Until the collapse of the Berlin Wall, most Americans assumed the Cold War would be a permanent fixture of the geopolitical landscape. From Harry Truman onward, every president explained that the confrontation with Soviet communism was generational in scope. In his inaugural address, John F. Kennedy pledged to "bear the burden of a long twilight struggle, year in and year out." When Ronald Reagan said that his "strategy on the Cold War" was "we win, they lose," he upset four decades of bipartisan resignation to Soviet hegemony. What most shocked the foreign policy establishment about Reagan was not his militant disdain for the Soviet Union but his sincere conviction that it could actually be defeated.
Over a quarter-century after the Soviet Union's collapse, we consider that momentous event as having been inevitable. It was not. Many factors contributed to Western victory: a massive military build-up, the resolve of multilateral alliances like NATO, support for third world anti-communist insurgencies, unrelenting dedication to the intellectual cause of human liberty, and the internal weaknesses of communism itself.
All these components pertain to the war against the enemy that attacked the United States on Sept. 11 and continues to wreak havoc everywhere from Istanbul to Raqqa to Paris: Islamist radicalism. Armed support for allies, diplomatic cooperation, gathering human intelligence, and vigorous contestation in the battle of ideas are as much a part of our "long, twilight struggle" against Islamic supremacism as they were tools in the fight against revolutionary Marxist-Leninism. What's missing today, however, is acknowledgement from the leader of the free world that this war is ongoing, never mind likely to continue for generations.

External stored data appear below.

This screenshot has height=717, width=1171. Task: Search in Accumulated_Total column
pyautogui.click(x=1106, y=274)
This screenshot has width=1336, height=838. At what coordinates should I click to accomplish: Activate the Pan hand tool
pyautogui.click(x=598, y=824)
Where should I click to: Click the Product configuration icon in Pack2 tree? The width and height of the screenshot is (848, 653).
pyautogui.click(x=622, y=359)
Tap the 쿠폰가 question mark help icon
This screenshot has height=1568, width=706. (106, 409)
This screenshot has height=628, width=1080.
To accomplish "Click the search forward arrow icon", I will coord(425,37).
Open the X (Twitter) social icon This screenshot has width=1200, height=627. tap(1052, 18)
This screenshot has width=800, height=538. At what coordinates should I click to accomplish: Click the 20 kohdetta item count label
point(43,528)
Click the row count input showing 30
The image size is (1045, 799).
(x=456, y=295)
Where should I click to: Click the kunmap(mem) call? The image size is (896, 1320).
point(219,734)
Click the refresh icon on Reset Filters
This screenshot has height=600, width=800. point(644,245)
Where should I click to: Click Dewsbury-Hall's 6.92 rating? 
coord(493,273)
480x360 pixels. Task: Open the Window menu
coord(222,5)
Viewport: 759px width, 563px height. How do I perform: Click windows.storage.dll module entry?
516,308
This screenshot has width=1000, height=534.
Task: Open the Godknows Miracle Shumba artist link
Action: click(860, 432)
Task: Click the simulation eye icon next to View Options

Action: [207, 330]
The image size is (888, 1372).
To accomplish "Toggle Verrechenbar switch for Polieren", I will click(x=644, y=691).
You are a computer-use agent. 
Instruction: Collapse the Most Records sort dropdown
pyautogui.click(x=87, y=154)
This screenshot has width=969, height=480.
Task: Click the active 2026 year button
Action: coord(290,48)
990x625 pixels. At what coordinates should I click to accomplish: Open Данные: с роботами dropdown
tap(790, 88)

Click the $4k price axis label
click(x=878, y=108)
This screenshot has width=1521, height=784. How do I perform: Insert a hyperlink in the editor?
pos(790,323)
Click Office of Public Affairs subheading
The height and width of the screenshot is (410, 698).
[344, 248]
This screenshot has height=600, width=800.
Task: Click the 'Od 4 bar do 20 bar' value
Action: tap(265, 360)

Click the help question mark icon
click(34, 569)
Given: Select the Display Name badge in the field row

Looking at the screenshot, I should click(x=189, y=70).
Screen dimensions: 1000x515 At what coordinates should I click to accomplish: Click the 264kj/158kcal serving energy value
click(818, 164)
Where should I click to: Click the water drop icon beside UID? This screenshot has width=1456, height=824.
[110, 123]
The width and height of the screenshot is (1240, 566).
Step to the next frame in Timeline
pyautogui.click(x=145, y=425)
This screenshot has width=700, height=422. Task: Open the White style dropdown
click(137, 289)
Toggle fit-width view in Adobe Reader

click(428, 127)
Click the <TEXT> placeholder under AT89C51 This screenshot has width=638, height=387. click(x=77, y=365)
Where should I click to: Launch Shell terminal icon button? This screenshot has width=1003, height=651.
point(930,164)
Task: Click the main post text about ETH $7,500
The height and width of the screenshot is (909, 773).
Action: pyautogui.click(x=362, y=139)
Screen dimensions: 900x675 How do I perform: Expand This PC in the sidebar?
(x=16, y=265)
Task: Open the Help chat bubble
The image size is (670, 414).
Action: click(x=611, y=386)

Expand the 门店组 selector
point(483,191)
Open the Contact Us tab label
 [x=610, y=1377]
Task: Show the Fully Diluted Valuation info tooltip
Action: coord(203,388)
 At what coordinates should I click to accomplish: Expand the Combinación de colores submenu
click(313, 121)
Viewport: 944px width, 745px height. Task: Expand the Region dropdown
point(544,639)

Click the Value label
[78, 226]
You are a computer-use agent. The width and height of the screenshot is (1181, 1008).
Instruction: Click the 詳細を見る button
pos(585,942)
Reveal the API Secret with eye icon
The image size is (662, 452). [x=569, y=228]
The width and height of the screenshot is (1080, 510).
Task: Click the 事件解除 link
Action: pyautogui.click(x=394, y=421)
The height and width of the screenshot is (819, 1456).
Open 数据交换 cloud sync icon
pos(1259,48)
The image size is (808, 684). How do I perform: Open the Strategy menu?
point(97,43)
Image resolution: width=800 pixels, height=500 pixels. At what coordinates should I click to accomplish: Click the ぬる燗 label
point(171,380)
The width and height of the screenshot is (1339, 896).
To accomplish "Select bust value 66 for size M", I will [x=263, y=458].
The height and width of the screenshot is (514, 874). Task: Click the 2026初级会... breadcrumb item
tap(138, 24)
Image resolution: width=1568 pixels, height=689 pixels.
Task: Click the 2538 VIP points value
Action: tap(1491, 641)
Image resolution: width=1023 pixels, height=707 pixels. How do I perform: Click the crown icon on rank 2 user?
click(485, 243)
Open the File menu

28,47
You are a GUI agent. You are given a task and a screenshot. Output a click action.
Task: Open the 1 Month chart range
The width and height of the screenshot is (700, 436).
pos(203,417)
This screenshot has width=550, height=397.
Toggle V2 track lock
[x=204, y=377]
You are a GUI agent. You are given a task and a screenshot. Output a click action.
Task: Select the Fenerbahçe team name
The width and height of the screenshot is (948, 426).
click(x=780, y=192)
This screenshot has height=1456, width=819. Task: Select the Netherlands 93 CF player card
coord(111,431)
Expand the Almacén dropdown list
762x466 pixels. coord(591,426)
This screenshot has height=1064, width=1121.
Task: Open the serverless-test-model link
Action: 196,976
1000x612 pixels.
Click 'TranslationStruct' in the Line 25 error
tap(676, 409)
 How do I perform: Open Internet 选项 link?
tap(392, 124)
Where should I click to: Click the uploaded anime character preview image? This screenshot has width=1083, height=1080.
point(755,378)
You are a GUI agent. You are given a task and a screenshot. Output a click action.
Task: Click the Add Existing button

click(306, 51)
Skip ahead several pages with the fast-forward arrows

Elected to office as an anti-war president, Barack Obama seemed to believe that he could wrap up the war on terrorism within two terms. His 2013 speech to the National Defense University was an echo of his predecessor's ill-timed appearance under a "Mission Accomplished" banner. At NDU, the president declared that "Osama bin Laden is dead, and so are most of his top lieutenants," adding that "there have been no large-scale attacks on the United States, and our homeland is more secure."
Less than a year after he delivered this premature coda, however, Islamic State came into being, and no serious analyst can say that America or its allies are safer than they were in 2008 when Obama came to office. Islamic State is a far more sophisticated foe than the Afghan Taliban, whose control of territory in the years leading up to Sept. 11, 2001, provided Al Qaeda with the logistical means to carry out its deadly assault. A series of Islamic State-planned or -inspired terrorist attacks on Western targets, of which the massacre in Orlando is the latest, indicates that as long as Islamic State is a going concern it constitutes a threat to America and its allies.
For the president and his supporters, things weren't supposed to work out this way. Reducing the American footprint in the Middle East, combined with the very presence in office of a man who grew up in Muslim Indonesia, was supposed to set aright all the damage wrought by George W. Bush. Obama declared the "end" of the Iraq war in 2011, by which he really meant the end of America's military presence. "The tide of war is receding," the president declared. Except it didn't recede. It just continued without us.
Obama's complacency regarding radical Islam – his failure to see its utter defeat as a necessary and decade-spanning task – explains his failed foreign policies. Because he believed this menace would wither on the vine (helped along by a few drone strikes and conciliatory speeches to Muslim audiences), Obama shrank the defense budget, hastily pulled our troops out of Iraq (where a small contingent should have remained as a stabilizing force as they still do in Germany and South Korea, 70 years after conflicts in those countries were decisively won), and sat on the sidelines as Syria descended into hell. Obama's obsessive focus on the Israeli-Palestinian conflict, which has remained irresolvable for nearly seven decades without negatively affecting the region's broader political stability, indicates a naïve belief that the lack of a 23rd Arab state, and not the breakdown of the Middle Eastern state-structure into sectarian bloodletting, is the root cause of the Islamic world's problems.
Obama's conviction that we are fighting just a few bad apples and not a world-encompassing, theologically-motivated enemy claiming millions of adherents, also illuminates the controversy du jour: his terminological reticence in uttering "radical Islam." For to do that would implicitly acknowledge the gravity of the threat, inherently connected to the religion of Islam.
"This war, like all wars, must end," Obama declared in 2013. It should not surprise us that a president who places so much stock in the power of his own voice would fail to understand that saying something doesn't make it so.